Envision a hospital delivery room a few years from now.  After hours of work, a baby cries for the first time as the people in the room celebrate a new life.  After the baby’s vital signs are checked, the doctor works on the birth certificate.  Instead of checking a box that says male or female, the doctor checks a box that says human.  There’s no way to indicate whether the child is a boy or girl on the birth certificate and the doctor doesn’t even consider the question.

 

Some Kentuckians might favor a birth certificate like this.  Tuesday Meadows, a transgender person that lives in Lexington, wrote in the March 2015 edition of LinQ magazine, “I feel like I am free to express my gender however it suits me.”  Meadows isn’t alone in this sentiment and the debate over transgenderism is at the forefront in public policy, on university campuses, and all across town.

 

In those debates, however, are we asking the right questions?  Are we asking the questions that will help preserve human flourishing not only for this generation, but for the ones to come?

 

In a debate on WEKU radio’s Eastern Standard in Richmond on July 27, 2017, Meadows was a guest of a panel discussion on the impact of President Trump’s policy change on the role of transgender people in the United States military.  During the debate, Meadows raised the question, “What is a male and what is a female?  How do we know?  Is it our biological body?”  The questions were addressed to a previous comment by Richard Nelson of the Commonwealth Policy Center.
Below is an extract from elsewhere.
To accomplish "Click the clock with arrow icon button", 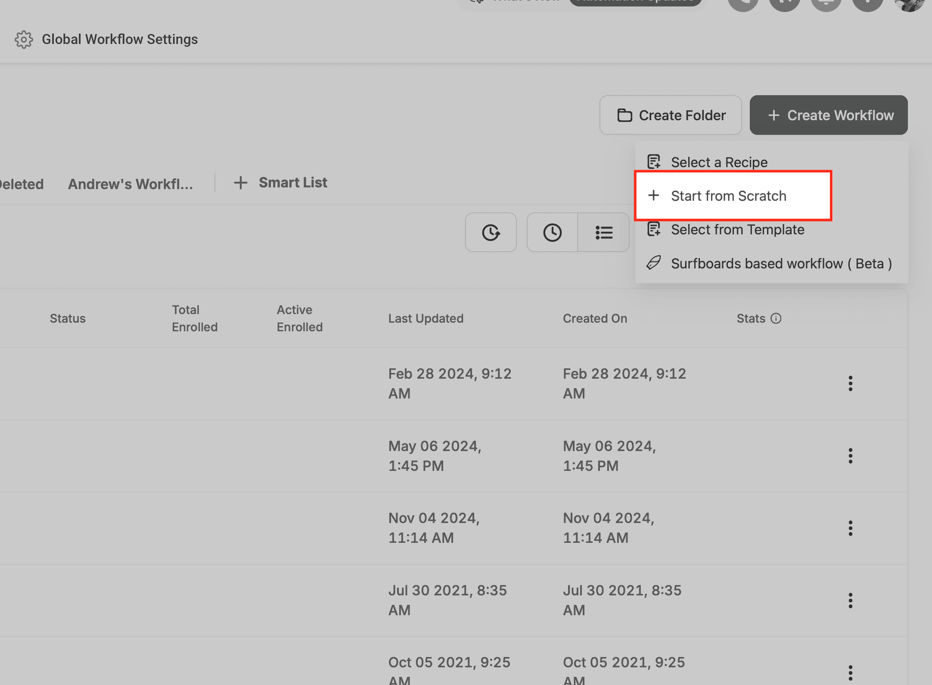I will (491, 233).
Meadows concluded his questions by asking, “Are you God?”  The host of the program said they were almost out of time so the questions would have to stand as rhetorical.

 

The questions asked by Meadows are interesting ones.  They are good questions that shouldn't be rhetorical.  They need an answer.

 

In an op-ed published on CNN.com on July 30, 2017, Is the Justice Department Right about Gay Rights and the Law?, Pennsylvania attorney Danny Cevallos argued that the definition of sex, currently defined as biological gender by the U.S. Justice Department, should be set by Congress. 

 

If that happens, does that make Congress God?  Or at least God’s spokesperson?

 

It wouldn’t be the first time the U.S. Government has spoken for God. When the founding fathers wrote the Declaration of Independence, they said the unalienable rights of life, liberty, and the pursuit of happiness were given to all men from their Creator.  They believed the government doesn’t give those rights, they recognize them.

 

Benjamin Franklin, not known to be a Christian, recognized a creator.  In a letter written in 1790, Franklin said, “Here is my creed. I believe in one God, the creator of the universe. That he governs by his providence. That he ought to be worshipped. That the most acceptable service we render to him is doing good to his other children. That the soul of man is immortal, and will be treated with justice in another life respecting its conduct in this. These I take to be the fundamental points in all sound religion, and I regard them as you do in whatever sect I meet with them.”

 

If you mention God in the public square today, at best you’ll be immediately reminded of the separation of church and state, and you might even be silenced completely. It shouldn’t be this way.  If we’re going to find answers to important questions, shouldn't we be free to invoke the Creator and His wisdom?